Yeltsin's government had a high level of disapproval and the country was experiencing a generalized crisis, thus, seeing himself trapped by the crisis, Yeltsin resigned and Putin assumed the power of the nation. The Kremlin's new strongman took the country demoralized and at rock bottom, but, with a firm and controlled government, began to reform. In this way, his government put an end to privatizations, knew how to make new alliances for cooperation and took advantage of the good moment of the international market, starting to rebuild the Russian economy. In addition, it increased investments in social security institutions, improved the quality of life of the Russian population, acted firmly in the area of internal security and maintained the territorial integrity of its country.
In contrast, Putin has received criticism from the West for his high conservatism and repression of minorities, which Russians see as a factor in identifying and maintaining traditions. Putin's greatest achievement, however, was to control the national oligarchies and bring them under his control; Russian mafia dominated and controlled politics for years since the end of the Soviet Union. In the external sphere, Putin knew how to dialogue with Western leaders and make agreements with their countries, but he was always a fierce critic of the foreign policy of Western countries and always took decisions opposite to those of these countries in the international sphere.
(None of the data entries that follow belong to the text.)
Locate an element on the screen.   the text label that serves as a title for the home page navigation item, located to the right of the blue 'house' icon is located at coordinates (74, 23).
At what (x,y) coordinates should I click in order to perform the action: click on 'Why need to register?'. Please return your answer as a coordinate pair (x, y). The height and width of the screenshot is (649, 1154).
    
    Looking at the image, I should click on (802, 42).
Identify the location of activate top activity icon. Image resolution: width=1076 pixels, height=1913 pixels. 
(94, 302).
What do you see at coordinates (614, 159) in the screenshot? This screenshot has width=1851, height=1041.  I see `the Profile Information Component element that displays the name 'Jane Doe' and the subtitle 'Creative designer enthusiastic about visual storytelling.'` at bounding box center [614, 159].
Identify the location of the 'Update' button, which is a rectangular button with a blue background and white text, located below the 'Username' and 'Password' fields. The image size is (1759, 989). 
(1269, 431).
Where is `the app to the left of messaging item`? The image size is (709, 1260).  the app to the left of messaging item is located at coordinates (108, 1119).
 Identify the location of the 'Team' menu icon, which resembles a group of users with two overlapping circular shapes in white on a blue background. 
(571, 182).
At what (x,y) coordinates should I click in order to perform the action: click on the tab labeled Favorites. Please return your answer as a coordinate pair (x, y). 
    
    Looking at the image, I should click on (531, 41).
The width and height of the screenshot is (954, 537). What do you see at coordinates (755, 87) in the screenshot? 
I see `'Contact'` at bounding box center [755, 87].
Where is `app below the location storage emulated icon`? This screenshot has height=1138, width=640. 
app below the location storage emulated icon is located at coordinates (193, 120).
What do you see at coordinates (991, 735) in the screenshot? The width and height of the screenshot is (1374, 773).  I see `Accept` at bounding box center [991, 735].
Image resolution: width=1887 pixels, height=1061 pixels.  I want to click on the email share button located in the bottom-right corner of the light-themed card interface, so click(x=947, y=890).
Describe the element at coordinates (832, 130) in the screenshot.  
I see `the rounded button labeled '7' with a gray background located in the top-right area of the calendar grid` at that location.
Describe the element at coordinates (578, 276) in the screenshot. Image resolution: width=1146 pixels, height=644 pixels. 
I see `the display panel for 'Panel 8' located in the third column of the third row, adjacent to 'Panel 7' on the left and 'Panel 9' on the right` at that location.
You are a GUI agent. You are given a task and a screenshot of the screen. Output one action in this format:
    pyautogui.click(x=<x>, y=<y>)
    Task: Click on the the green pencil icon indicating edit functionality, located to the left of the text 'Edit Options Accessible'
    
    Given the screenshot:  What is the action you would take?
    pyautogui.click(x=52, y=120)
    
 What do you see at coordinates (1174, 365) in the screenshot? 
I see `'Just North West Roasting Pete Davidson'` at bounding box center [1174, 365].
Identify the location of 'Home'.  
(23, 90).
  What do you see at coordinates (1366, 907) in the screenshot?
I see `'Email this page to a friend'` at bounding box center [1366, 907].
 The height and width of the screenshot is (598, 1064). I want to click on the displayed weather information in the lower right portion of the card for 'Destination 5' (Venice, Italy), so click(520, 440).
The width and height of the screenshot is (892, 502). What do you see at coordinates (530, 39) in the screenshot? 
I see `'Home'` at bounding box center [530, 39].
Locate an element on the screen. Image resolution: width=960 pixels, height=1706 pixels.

Putin has always criticized the dominating power of the West, as he saw this group of countries as opposed to the national sovereignty of countless nations and seeking to supply their socio-economic interests in those dominated countries - they act like empires. Westerners intervened in countless ways in various ways, and Putin criticized all of them. Direct interventions, as in Libya; indirect - "color revolutions'' -, as in Georgia; or economic sanctions, as in the case of Venezuela and Russia itself.
These forms of outside interference are not because the governments of these nations are oppressive or undemocratic, but because these governments are not subordinated to the might of NATO and the US. With each obstruction, we saw that the West was not concerned with the people of these nations or their fundamental rights, but with their frantic searches for zones of influence; Putin has always been a critic of this scheme.
It was because of these clashes that the West, especially the Americans, began to treat Putin as a villain - or the new Stalin; these narratives show more of Western cultural vehicles, always pro-imperialist and authoritarian than Putin and his government structure. The West has reached its limit with the Russian leader after helping the Syrian government of President Bashar Al-Assad - when his country was going through a proxy war - and with his attitude towards the demonstrations in Ukraine in 2014 - where there was external interference. In fact, Ukraine could totally change the Western view of Russia.